The solution: The Murals of Stone County. The murals celebrate the people of Stone County: who they are, where they live, and the culture, industry, and habitat that are Stone County’s foundation. They celebrate the p’s of Stone County – people, pickles, paper, pine, paper, poles, pecans, paper chips, pellets, and pottery. They tell how the virgin pine forests of the area were and are the life blood of the Stone County economy (the source of turpentine, paper chips and wood pellets, poles, and lumber) and of when Wiggins was home to the largest pickle factory in the world! To date twenty-six murals are complete, an additional one planned honoring Stone County’s veterans is funded, and others are yet in the planning phase.
The Murals of Stone County are either mosaic tile or painted. They are found everywhere across the county – Blaylock Park, the “Dizzy Dean” Welcome Center on Highway 49, every county school as well as the Perkinston Campus of the Mississippi Gulf Coast Community College, churches, libraries, post offices – literally some place you might be on any day of the week. There are even a couple of murals that travel throughout South Mississippi telling Stone County’s story where ever they go.
The Murals are funded through grants and private donations. Partners are many and include government agencies, corporations, and non-profits as well as local citizens digging deep in their personal pockets to help this effort. Artists include Pat and Nancilee Bodine, Sandra Cassibry, Kym Garraway, Nancy Ria, Elizabeth Veglia, MGCCC visual and graphic art students, Stone County school students, and Stone County citizens. It is a labor of love of many.
Murals are only a part of The Telling Trees Project. Adults and children alike are involved in plays and storytelling projects throughout South Mississippi. Teaching materials compliant with Common Core Standards telling the science and history of the Longleaf Pine (The Longleaf and Me…A-Z) and the Pascagoula River Water Basin (The Watershed and Me….A-Z) habitats are now in use in school systems throughout the southern part of the State. Other related activities include the planting of “Moon Pine Trees” in honor of Stone County residents John Guthrie and Bill Mauldin who, as their stories tell, had a part in the sending of pine seeds to orbit around the moon with Astronaut Stuart Roosa on Apollo 14 and cultivating those seedlings into second and third generation trees as well as supporting other historical efforts that have taken hold in Stone County.
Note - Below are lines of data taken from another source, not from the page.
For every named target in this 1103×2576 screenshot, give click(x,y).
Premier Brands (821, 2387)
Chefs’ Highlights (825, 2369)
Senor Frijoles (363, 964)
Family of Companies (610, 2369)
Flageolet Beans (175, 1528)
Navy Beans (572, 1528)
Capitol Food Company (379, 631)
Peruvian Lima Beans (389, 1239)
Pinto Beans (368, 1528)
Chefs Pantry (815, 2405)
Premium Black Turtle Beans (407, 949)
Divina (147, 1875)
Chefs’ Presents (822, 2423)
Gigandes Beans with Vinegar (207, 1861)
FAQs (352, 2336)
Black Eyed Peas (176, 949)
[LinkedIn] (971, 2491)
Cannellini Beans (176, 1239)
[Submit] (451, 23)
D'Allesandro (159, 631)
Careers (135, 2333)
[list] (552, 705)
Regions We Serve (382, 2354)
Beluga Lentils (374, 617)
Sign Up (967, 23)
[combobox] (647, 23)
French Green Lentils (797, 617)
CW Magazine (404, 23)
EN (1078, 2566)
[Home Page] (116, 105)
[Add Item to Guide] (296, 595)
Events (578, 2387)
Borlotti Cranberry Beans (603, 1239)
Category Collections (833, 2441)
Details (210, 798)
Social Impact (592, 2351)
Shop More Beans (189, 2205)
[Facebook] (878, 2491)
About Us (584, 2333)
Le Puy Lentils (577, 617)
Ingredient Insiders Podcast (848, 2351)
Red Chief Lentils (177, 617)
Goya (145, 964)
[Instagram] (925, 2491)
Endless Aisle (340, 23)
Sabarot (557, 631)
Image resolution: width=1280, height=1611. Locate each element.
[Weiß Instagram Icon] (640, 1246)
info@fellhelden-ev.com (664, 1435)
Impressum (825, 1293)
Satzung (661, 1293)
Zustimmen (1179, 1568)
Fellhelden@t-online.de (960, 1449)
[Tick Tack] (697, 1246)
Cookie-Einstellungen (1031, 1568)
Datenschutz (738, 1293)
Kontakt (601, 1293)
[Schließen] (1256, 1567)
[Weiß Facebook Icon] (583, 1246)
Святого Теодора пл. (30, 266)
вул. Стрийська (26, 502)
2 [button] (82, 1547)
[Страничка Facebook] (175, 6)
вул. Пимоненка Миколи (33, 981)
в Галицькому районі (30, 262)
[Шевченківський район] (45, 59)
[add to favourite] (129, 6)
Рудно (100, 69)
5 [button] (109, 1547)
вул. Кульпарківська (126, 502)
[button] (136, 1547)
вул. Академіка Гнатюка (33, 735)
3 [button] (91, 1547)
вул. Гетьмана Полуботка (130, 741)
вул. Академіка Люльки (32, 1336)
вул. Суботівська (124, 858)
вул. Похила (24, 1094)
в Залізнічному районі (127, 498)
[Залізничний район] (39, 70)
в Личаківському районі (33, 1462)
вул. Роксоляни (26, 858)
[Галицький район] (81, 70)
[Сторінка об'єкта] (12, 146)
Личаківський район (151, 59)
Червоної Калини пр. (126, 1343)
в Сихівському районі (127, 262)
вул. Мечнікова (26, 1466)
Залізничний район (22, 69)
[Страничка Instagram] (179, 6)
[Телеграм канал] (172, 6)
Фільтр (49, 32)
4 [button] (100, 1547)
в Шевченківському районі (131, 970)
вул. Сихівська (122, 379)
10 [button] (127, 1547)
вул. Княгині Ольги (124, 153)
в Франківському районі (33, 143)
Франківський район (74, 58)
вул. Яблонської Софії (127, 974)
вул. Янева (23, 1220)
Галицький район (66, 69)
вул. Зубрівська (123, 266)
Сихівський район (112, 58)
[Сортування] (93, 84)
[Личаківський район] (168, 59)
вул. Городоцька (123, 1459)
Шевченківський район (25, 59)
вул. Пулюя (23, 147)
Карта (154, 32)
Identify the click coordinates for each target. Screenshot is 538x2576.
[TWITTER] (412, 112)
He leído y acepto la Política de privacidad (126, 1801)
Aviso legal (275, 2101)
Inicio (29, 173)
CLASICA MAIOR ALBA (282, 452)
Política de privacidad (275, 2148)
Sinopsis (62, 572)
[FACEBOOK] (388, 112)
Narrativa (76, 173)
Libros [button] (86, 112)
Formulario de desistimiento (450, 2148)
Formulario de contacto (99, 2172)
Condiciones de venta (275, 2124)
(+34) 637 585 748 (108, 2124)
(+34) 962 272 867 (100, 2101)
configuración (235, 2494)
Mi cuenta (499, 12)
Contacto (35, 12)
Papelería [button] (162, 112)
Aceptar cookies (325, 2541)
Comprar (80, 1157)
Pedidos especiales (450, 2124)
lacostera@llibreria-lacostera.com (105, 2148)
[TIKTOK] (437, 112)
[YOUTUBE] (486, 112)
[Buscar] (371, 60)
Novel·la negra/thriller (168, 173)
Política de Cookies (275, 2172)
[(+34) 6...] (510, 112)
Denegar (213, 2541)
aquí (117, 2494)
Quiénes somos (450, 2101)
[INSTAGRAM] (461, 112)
While the partners and participants are many, the brains and heart behind it all is Kathryn Lewis, director of The Telling Trees Project and recipient of the 2013 Governor’s Arts Award for Art in Education. Effective May 1, 2012, via Senate Resolution 643, the 2012 Mississippi Legislature declared that Stone County is Mississippi’s Mural County. Kathryn’s love of community bloomed during that walk those years ago and now her dream is being fully realized.